As you probably know, to operate with Big Data, we need a cluster of several nodes. Unfortunately, people normally don’t have access to any of them. If we want to learn how to use the technologies behind, we need to make use of VMs with a pseudo cluster assembled in it, and a set of tools pre-installed and ready to use. Like is the case of the Cloudera’s Quickstart VM, that incorporates the Cloudera distribution of Hadoop (CDH), and a set of tools like Spark, HDFS, Hive, and Flume, among others.

During this post, I am going to show you how to set up and configure the latest Cloudera’s Quickstart VM (CDH 5.13), to get it ready to use with the latest version of Spark (2.4) and Kafka. The environment set here, it is going to be used in my personal Big Data projects you’ll be able to find in this blog.

Downloading the VM

First of all, we need to download the Cloudera’s Quickstart VM (CDH 5.13) from here.
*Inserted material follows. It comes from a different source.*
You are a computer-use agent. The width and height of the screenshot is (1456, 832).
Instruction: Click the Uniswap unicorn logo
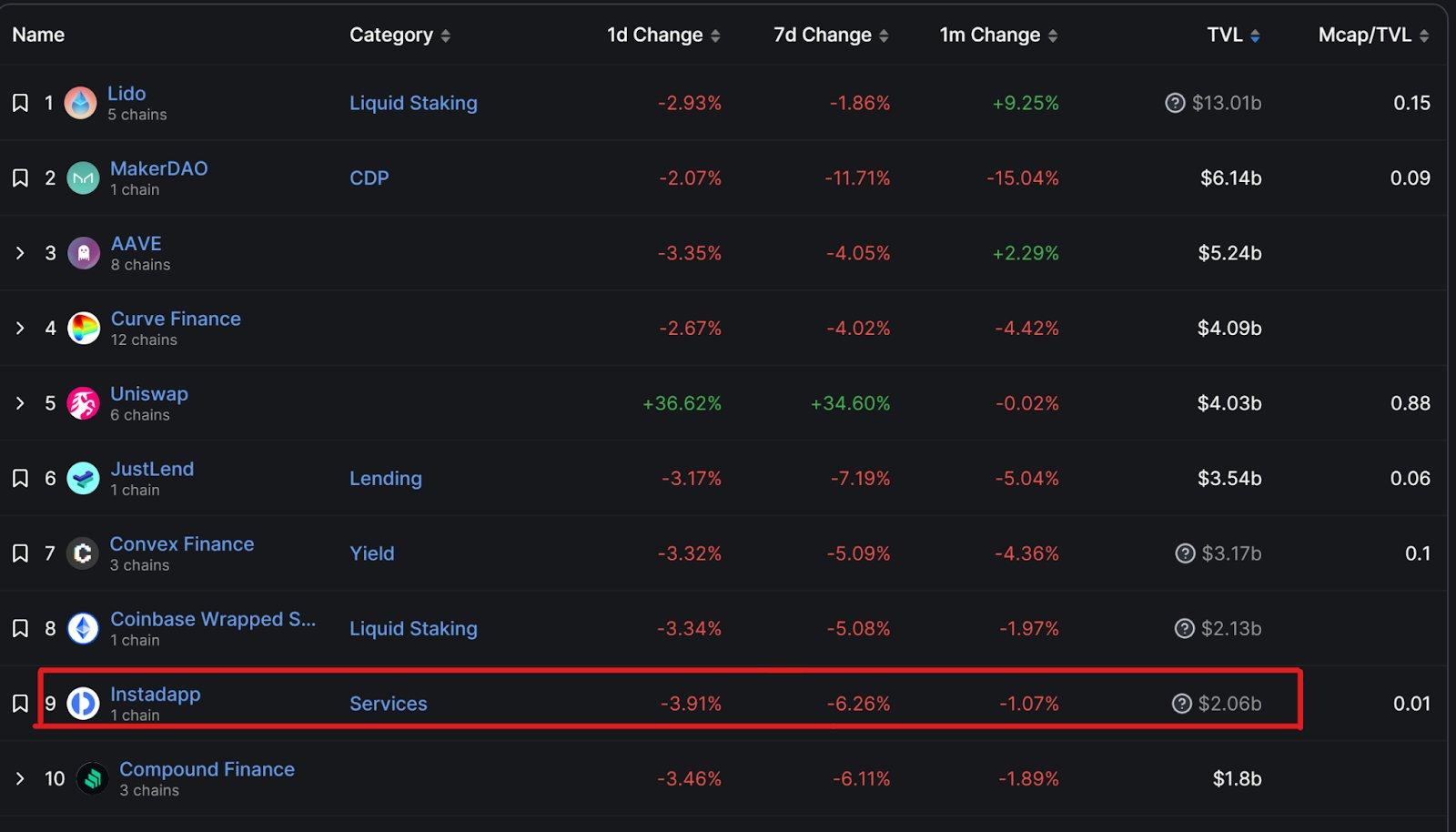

In this case, I opted for the VMWare option. After the file is downloaded, uncompress the rar-file, and mount the VM. Before launching it, I recommend doing some configuration tunning like increasing the RAM size (Cloudera Manager requires at least 8GB) and processor cores used.

Once launched, we will see a CentOS running with the CDH Hadoop distribution of Cloudera and the most common toolset for this kind of environments. We can list the software versions installed by opening a terminal and running:

 rpm -qa

In this case, we find the following tools installed:

  • Spark 1.6
  • Flume 1.6
  • Hive 1.1
  • Impala 2.10
  • Oozie 4.1.0

We notice that Kafka is not included in this package, and after taking a look at the websites of the installed tools, we see that all of them are a bit outdated. Cloudera provides a repository with the tools that are compatible with this particular CDH, so I recommend to install and update the tools you need using this repository.

In this particular case, I am interested in updating Spark to the latest version (2.4), because event if Spark 1.6 is very robust and provide good performance, Spark 2 was released in 2016 including exceptional improvements in features and performance. Moreover, I will install Kafka, because I plan to use it in one of my personal projects.

In order to save time and avoid possible complications, let’s use Cloudera Manager. CM is a web application provided by Cloudera that allows us to manage our cluster, the services and tools running, install/update tools, and see some performance metrics.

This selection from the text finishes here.